* **YOUR GOAL**: Go line by line through the listing below and copy those that hold "agent".

* **SOURCE MATERIAL**:
◇ ◇ ◇ ◇ ◇

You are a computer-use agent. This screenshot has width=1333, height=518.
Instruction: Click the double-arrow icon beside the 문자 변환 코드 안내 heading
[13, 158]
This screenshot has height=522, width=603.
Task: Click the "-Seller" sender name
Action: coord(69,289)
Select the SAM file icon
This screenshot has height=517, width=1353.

◇ ◇ ◇ ◇ ◇

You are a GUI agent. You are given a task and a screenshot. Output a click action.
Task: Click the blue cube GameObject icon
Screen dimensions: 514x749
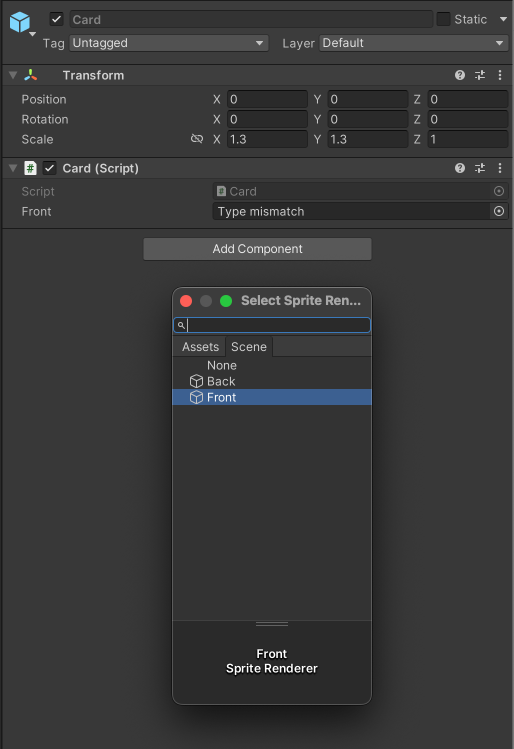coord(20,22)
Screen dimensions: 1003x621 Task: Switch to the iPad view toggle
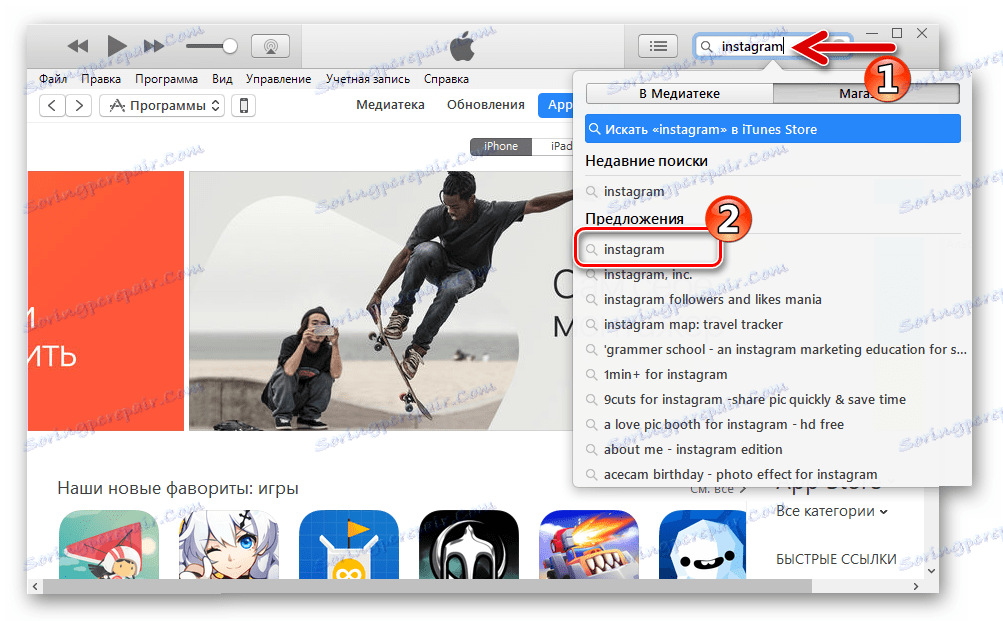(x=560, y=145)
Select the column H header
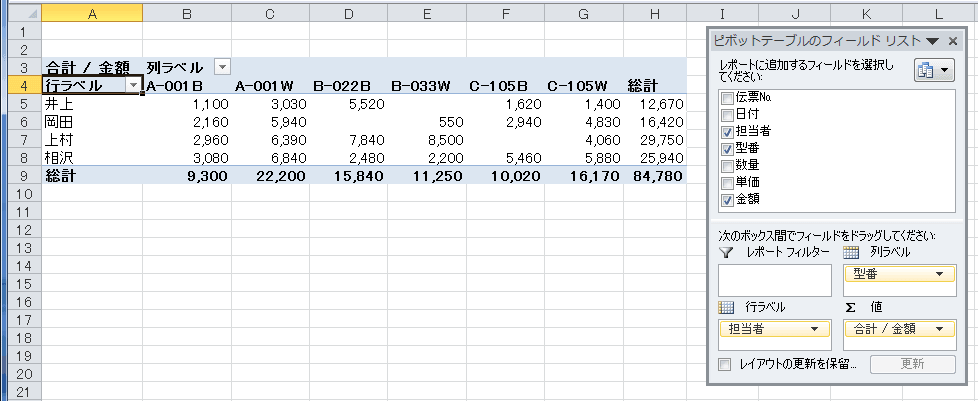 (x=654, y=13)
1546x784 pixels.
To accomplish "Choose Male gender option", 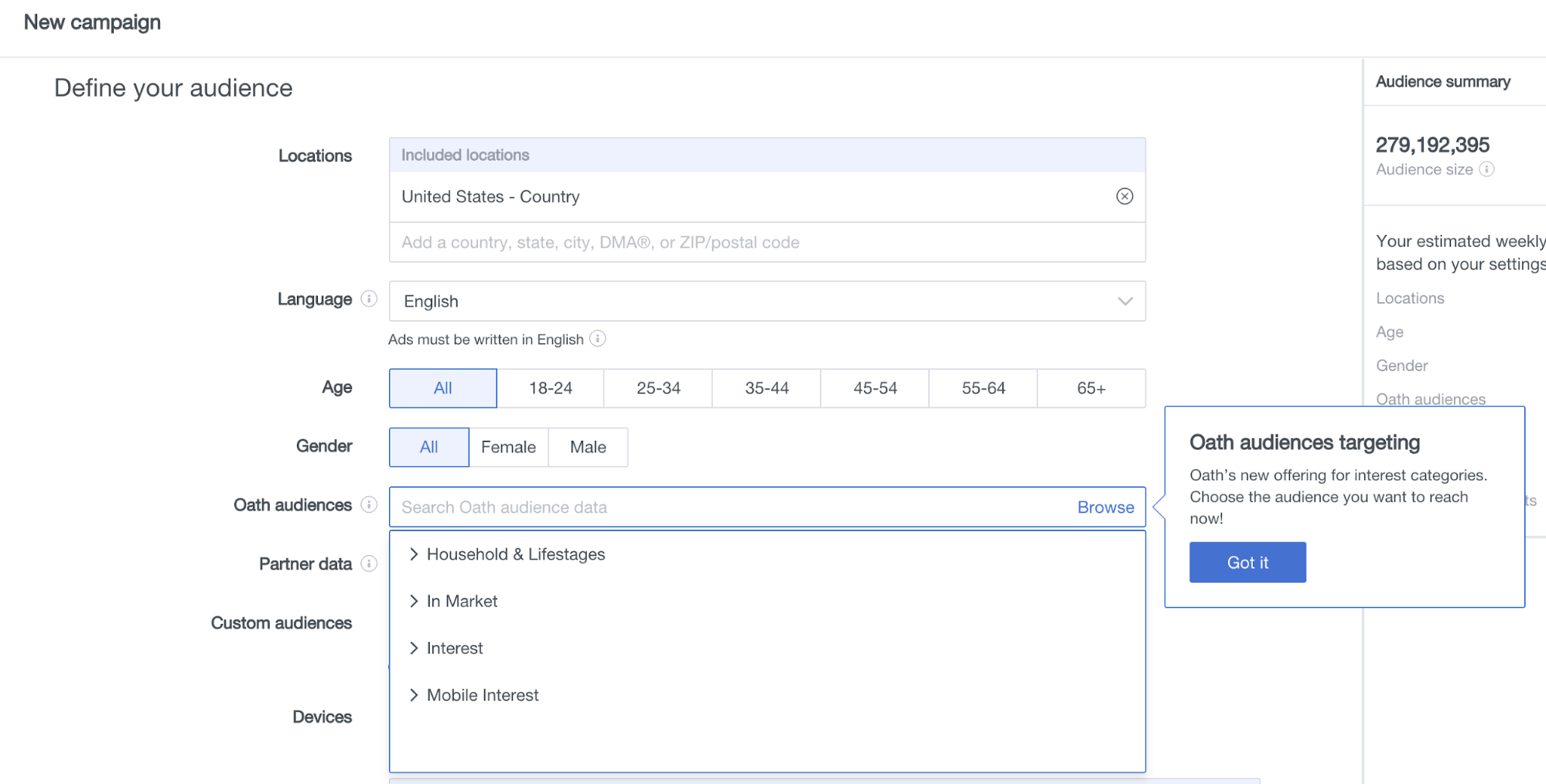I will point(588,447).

◇ ◇ ◇ ◇ ◇

* **EXERCISE ANSWER**:
You are a computer-use agent. This screenshot has width=1333, height=518.
You are a GUI agent. You are given a task and a screenshot. Output a click action.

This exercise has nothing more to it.